Gibbons was a proud Geordie from a working class family. In 1982, aged 17 he was cast in The World Cup: A Captain's Tale alongside Richard Griffiths, Nigel Hawthorne, Dennis Waterman and Tim Healy. He played the role of Tucker Gill. Nobody from his family had ever gone to university but encouraged by his mother Pauline he gained a 1st class history degree from Goldsmith's College.

In the early 1990s Terence performed stand-up himself for a few years and ran successful comedy clubs including the original Monkey Business Club at The Sir Christopher Hatton on Leather Lane. One of the first acts he booked was Noel Fielding who, according to Terry, was the only fully-formed comic he ever saw.

He then became a Public Relations Manager at London firms including Alex Sandberg at College Hill. He worked inside No 10 for both the Thatcher government and New Labour where one of his main roles was managing PR for the Millennium Dome project. He subsequently gave up his Labour Party membership. He told Abi Roberts that the things he witnessed didn’t sit comfortably with him.

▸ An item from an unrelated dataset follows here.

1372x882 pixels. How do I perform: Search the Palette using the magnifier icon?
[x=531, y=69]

Gibbons met Roberts in 2009 and they married in Moffat, Scotland in 2010 (pictured). He became her full-time comedy manager which included managing the website, booking and filming gigs, producing and directing shows and being a sounding board. "He was astoundingly brilliant with comedy advice," says Roberts. "Everything from very simple tricks for MCing to pacing a set. His mantra to me was ‘being funny is one thing but being consistently funny over twenty minutes when someone’s paying you is quite another’. Mostly he taught me that you can only get really good at comedy by doing it - A LOT. I will carry his wisdom with me for the rest of my life."

Tributes have come in from friends and family and a huge number of people in the comedy industry, including Al Murray, Mark Watson, Sarah Millican, Brenda Gilhooly, Jo Caulfield, John Gordillo, Bobby Mair & Harriet Kemsley, Roisin Conaty, Deborah Frances-White and Graham Duff (Terry was a huge fan of Duff's comedy Ideal). There were further messages from newer comedians who Gibbons had encouraged after seeing them at gigs. 

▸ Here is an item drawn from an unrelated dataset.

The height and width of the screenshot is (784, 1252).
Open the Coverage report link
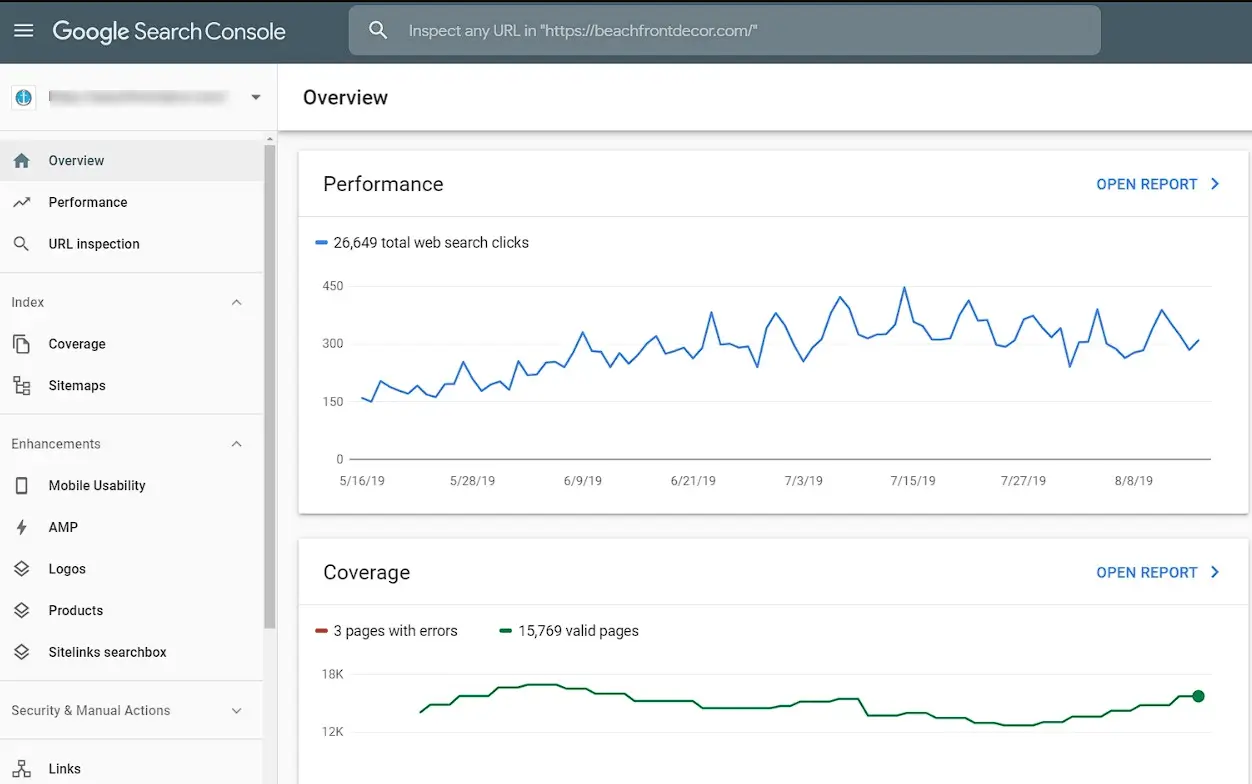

Al Murray and Brenda Gilhooly had been guests on Musical CID, the comedy/music format show that Terry devised for Edinburgh in 2014.

Roberts adds: "Amongst the lovely messages was a particularly heartfelt one from James Bearcat (the Bearcat was one of the first legendary clubs Terry was very proud I played). Pete Graham of Downstairs at the King's Head in Crouch End also posted a nice message."

Performer Philip Jeays has set up a Just Giving page to raise money for the Royal Marsden to further their ground-breaking research, which Roberts says is what Terry would have wanted. 

Donate here.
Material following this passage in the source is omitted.